• _TASK GOAL_:
Give again, word for word, every line in the entries below from the line with "Task: Go to the News section" up to and including the line with "Click the Blog", and no other line.

MATERIAL PROVIDED Start Marker

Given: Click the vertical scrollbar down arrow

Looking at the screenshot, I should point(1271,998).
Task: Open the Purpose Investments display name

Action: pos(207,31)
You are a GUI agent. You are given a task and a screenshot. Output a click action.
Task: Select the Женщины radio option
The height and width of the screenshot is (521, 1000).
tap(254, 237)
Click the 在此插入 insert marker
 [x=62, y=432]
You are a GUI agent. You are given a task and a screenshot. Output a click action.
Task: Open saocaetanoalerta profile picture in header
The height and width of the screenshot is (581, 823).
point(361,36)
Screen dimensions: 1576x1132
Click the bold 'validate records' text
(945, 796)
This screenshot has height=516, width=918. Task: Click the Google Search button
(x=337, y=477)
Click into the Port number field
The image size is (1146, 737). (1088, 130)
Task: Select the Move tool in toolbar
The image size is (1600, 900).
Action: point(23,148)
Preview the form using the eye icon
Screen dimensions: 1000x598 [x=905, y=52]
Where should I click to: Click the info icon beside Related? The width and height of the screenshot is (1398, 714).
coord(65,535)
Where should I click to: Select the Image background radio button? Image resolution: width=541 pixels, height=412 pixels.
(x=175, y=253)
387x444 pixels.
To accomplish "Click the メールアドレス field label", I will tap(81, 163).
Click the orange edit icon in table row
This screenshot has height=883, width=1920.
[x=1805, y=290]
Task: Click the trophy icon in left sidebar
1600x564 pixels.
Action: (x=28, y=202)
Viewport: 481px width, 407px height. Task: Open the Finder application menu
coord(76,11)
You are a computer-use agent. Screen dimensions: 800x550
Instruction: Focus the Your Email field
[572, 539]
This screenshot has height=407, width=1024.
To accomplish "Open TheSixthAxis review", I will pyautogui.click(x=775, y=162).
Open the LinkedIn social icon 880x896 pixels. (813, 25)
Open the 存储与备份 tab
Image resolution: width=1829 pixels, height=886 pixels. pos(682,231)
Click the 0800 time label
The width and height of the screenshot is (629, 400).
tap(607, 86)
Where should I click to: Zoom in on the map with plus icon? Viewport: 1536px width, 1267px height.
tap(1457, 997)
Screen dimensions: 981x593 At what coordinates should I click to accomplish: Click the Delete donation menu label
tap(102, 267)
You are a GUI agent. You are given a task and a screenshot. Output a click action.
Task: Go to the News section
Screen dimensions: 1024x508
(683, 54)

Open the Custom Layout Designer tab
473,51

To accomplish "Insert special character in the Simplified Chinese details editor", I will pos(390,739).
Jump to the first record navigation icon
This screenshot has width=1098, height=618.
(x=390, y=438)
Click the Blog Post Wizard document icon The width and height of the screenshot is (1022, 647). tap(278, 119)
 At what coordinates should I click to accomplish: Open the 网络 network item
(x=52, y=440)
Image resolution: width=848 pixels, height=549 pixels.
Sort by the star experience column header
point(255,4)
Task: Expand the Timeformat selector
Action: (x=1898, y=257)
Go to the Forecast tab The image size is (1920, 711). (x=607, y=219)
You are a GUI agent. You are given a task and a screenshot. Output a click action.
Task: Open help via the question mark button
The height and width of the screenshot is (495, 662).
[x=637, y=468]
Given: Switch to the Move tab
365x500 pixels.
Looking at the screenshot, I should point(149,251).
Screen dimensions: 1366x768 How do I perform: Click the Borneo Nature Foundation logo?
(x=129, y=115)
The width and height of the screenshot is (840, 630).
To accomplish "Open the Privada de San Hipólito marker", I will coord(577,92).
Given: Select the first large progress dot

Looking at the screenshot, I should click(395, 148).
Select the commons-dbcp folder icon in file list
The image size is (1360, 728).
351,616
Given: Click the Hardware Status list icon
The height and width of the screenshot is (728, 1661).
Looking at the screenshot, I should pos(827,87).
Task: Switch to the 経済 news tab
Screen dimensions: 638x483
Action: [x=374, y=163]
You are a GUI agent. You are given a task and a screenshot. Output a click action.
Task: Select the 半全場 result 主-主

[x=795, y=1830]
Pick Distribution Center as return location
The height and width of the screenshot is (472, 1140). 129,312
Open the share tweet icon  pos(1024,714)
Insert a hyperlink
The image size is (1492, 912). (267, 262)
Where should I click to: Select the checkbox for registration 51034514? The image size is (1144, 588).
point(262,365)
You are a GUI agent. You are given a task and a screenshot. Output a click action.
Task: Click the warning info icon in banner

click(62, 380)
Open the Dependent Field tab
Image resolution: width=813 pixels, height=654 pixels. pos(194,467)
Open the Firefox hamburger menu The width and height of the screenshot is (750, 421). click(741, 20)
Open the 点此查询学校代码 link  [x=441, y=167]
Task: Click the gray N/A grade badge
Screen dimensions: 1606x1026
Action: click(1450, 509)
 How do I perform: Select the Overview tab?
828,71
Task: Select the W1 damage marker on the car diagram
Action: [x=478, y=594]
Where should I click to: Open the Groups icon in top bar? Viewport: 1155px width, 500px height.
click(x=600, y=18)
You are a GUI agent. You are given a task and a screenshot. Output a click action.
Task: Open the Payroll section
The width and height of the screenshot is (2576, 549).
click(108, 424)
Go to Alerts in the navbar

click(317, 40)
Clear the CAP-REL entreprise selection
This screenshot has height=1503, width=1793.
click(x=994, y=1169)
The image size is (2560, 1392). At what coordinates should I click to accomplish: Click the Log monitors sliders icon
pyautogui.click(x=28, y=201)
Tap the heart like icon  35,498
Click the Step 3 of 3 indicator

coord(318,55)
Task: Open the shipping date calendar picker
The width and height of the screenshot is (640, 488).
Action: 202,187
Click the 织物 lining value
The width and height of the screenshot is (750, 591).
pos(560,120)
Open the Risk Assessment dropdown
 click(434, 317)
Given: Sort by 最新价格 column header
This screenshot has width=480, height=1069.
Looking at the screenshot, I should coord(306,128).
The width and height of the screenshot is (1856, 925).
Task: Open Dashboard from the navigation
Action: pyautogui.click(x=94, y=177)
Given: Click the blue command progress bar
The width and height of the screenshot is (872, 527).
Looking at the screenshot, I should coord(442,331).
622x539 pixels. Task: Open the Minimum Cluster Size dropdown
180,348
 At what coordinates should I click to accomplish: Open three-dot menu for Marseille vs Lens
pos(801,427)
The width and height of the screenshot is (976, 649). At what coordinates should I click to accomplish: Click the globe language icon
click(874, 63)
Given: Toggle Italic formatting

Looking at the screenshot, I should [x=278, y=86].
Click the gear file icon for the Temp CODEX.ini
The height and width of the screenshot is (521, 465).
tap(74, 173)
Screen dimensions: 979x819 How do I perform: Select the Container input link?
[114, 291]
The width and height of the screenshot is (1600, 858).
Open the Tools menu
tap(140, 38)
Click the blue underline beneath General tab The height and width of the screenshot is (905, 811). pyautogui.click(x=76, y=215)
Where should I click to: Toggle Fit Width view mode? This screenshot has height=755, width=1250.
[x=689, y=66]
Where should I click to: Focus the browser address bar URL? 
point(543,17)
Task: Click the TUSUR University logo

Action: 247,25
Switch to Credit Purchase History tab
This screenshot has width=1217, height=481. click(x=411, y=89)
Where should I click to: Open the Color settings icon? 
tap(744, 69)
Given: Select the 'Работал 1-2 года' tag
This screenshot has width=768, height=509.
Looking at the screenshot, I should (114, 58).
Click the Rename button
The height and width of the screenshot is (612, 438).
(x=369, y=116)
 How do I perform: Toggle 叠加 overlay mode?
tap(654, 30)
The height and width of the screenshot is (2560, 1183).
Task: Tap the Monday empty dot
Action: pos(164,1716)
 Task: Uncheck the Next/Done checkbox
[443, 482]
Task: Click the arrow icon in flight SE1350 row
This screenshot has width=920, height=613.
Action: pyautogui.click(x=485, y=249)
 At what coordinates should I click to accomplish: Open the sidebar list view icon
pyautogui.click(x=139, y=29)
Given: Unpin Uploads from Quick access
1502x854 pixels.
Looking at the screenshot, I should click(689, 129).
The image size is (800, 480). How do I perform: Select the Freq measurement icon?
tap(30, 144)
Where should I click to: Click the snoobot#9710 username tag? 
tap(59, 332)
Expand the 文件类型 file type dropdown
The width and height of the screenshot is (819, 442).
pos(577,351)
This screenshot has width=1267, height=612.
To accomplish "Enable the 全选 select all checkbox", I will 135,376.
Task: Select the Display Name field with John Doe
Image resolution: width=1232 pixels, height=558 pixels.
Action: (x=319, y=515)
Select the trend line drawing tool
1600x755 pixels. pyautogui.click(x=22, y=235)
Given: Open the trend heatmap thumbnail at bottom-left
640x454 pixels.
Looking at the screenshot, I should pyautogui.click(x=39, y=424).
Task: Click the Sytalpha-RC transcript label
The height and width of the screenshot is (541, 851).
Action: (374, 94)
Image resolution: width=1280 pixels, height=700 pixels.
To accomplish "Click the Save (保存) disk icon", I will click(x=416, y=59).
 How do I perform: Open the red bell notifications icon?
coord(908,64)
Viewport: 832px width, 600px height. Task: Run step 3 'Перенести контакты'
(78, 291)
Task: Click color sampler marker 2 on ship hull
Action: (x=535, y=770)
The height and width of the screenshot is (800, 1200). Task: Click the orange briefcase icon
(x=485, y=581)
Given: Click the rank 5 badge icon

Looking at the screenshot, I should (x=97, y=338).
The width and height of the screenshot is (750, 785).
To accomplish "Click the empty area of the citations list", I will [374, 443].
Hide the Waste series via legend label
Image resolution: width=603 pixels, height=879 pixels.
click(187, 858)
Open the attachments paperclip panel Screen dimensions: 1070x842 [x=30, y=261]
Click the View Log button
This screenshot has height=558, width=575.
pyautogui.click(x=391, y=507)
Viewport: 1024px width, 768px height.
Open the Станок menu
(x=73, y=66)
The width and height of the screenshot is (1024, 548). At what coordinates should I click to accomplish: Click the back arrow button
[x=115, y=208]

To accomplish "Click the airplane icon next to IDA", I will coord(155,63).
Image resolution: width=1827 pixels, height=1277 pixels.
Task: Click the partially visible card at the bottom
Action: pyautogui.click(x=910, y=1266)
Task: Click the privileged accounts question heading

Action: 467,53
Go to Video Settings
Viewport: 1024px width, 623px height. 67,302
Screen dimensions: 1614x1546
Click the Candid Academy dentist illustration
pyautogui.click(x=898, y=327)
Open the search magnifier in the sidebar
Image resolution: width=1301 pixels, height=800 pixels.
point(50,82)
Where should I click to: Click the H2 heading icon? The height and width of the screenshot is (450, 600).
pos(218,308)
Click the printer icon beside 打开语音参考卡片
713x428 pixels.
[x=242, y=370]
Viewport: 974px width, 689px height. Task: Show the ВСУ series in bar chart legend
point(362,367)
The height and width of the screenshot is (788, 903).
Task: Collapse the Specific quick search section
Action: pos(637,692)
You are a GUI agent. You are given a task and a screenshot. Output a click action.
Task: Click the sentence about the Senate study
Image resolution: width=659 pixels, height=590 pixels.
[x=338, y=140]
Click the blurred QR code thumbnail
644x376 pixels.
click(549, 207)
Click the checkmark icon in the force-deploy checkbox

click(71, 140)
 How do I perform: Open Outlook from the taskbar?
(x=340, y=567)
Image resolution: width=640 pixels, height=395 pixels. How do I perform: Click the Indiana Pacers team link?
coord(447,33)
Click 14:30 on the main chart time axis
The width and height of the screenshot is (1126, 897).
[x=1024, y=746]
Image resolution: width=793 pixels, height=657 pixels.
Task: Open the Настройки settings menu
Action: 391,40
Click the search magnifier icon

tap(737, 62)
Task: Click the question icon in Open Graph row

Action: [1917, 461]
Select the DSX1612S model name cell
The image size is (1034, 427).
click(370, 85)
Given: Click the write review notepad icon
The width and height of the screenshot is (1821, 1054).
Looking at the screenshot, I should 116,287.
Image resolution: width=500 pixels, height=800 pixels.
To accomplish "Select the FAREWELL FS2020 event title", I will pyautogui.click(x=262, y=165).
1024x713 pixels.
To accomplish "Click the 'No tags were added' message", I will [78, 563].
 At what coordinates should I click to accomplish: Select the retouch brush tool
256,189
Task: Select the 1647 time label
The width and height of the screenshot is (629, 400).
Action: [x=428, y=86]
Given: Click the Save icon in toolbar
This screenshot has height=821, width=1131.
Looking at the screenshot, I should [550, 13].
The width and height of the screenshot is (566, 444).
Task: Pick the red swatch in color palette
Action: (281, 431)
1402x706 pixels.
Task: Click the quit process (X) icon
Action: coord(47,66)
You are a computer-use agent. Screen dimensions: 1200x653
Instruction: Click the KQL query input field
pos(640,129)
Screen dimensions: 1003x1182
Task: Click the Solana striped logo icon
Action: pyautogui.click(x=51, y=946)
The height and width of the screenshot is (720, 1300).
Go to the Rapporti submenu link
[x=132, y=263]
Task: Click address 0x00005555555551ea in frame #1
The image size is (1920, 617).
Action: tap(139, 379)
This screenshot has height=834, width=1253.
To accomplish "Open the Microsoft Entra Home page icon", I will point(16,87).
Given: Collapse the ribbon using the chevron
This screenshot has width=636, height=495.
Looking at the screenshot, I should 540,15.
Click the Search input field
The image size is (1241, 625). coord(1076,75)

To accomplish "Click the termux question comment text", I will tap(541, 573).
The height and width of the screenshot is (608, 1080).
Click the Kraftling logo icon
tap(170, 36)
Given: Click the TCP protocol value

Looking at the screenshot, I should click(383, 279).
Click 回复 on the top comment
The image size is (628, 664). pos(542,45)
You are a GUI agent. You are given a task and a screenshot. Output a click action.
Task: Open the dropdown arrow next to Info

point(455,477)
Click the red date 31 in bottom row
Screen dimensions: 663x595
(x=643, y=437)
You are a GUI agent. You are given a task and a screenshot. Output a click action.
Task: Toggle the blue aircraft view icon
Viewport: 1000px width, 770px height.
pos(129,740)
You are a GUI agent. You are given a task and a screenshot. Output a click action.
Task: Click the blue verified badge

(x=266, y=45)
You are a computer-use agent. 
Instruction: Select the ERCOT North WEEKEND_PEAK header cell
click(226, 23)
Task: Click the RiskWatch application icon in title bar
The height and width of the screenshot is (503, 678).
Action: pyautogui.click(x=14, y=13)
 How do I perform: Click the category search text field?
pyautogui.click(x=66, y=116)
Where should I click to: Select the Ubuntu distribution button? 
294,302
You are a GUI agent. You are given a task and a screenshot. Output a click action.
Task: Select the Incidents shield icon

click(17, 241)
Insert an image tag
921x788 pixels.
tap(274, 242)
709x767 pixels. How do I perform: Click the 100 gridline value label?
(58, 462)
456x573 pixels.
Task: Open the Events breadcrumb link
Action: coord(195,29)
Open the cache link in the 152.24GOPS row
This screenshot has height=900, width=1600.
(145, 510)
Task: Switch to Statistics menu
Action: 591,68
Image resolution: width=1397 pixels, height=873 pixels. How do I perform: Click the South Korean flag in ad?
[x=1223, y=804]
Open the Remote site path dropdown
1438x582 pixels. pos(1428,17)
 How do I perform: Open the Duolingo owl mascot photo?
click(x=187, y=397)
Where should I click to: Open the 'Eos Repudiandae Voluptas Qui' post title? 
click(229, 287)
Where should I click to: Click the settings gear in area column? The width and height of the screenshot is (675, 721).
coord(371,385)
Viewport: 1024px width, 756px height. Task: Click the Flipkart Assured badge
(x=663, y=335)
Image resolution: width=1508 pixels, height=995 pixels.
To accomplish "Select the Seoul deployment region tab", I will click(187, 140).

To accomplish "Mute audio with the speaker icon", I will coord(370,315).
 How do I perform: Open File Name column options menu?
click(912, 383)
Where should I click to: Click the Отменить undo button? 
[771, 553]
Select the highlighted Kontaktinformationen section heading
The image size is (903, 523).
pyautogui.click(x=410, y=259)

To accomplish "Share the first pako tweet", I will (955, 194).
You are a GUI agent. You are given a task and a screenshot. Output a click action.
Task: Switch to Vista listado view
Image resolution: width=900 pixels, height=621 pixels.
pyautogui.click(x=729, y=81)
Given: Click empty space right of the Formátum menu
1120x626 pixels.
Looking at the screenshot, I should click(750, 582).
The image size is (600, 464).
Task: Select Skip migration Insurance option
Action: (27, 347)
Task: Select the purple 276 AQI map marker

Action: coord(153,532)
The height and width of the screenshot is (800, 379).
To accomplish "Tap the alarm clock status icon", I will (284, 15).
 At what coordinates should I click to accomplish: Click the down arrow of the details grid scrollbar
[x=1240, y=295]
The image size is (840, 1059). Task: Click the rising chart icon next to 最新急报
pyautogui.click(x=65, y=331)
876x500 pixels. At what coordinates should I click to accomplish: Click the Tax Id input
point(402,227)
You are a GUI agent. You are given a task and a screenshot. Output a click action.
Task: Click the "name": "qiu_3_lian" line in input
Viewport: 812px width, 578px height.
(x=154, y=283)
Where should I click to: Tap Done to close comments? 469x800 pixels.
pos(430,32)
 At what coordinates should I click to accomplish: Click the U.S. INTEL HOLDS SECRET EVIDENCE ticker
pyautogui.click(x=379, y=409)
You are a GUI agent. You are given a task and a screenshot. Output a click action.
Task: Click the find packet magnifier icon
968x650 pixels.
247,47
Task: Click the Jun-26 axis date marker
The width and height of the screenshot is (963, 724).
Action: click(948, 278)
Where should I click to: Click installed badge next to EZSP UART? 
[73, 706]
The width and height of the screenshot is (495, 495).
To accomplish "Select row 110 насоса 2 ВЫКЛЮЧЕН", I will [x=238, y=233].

MATERIAL PROVIDED End Marker

• _RESULT BELOW_:
Task: Go to the News section
Screen dimensions: 1024x508
(683, 54)

Open the Custom Layout Designer tab
473,51

To accomplish "Insert special character in the Simplified Chinese details editor", I will pos(390,739).
Jump to the first record navigation icon
This screenshot has width=1098, height=618.
(x=390, y=438)
Click the Blog Post Wizard document icon The width and height of the screenshot is (1022, 647). tap(278, 119)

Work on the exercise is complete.